▸ **Objective**
Quote the entries between the line containing "Given: Click the Edge instances router icon" and the line containing "This screenshot has width=1568, height=411.", inclusive, copying each line exactly.

▸ **Source records**
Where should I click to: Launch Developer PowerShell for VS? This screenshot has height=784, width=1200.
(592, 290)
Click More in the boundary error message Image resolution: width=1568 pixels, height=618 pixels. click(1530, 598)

...

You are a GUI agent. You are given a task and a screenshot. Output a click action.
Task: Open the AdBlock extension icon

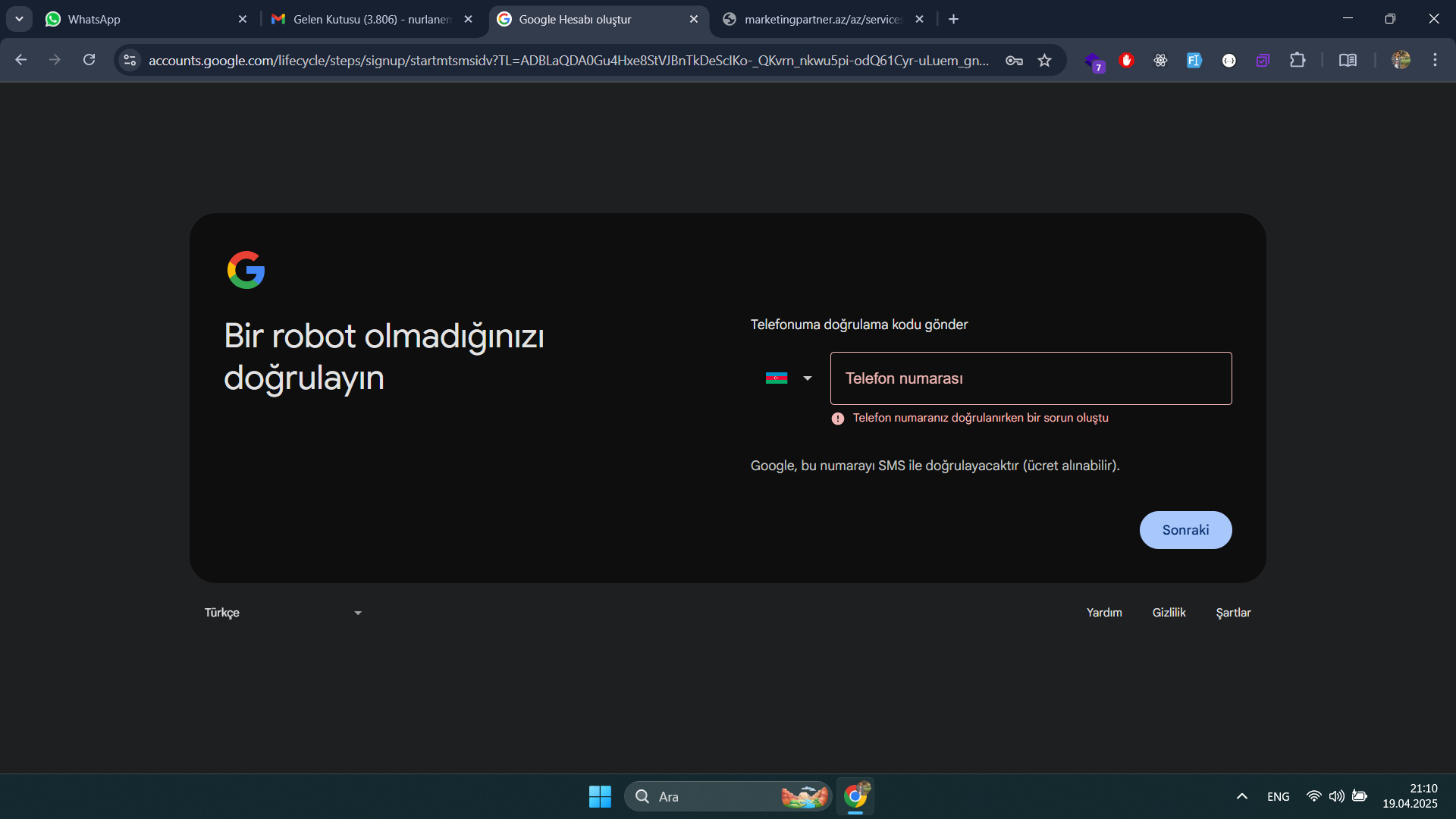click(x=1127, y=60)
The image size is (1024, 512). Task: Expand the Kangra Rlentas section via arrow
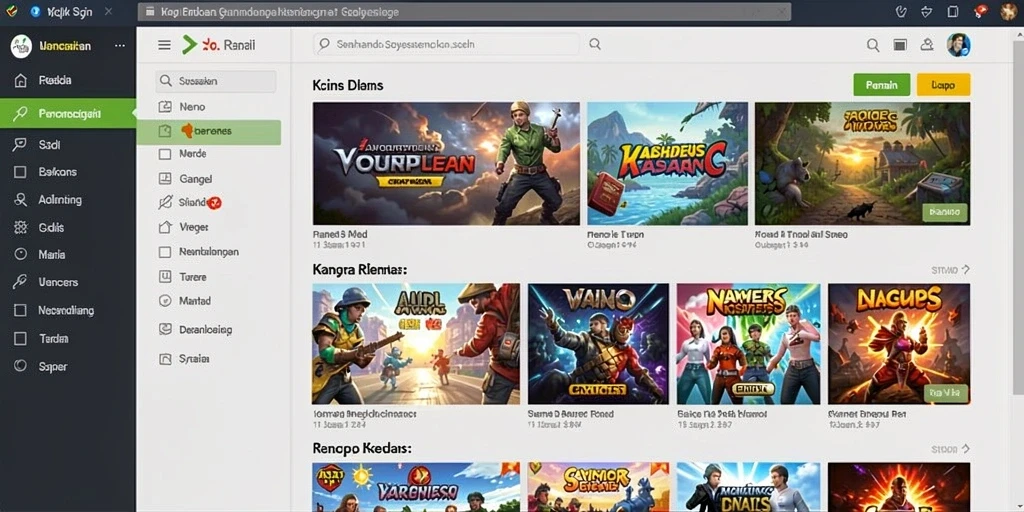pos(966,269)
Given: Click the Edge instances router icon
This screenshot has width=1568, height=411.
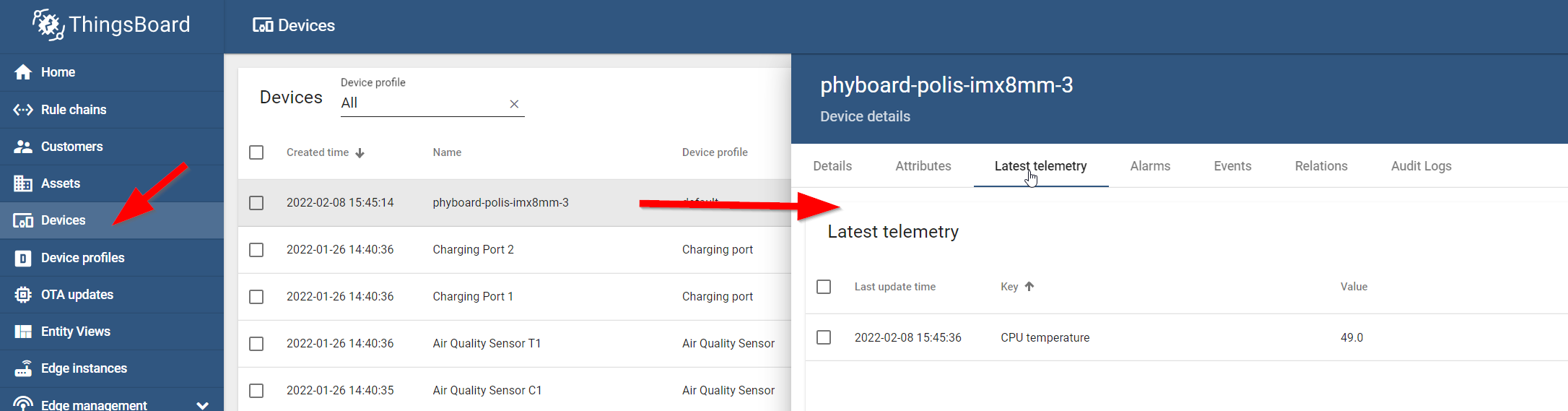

▸ **Expected output**
Given: Click the Edge instances router icon
This screenshot has width=1568, height=411.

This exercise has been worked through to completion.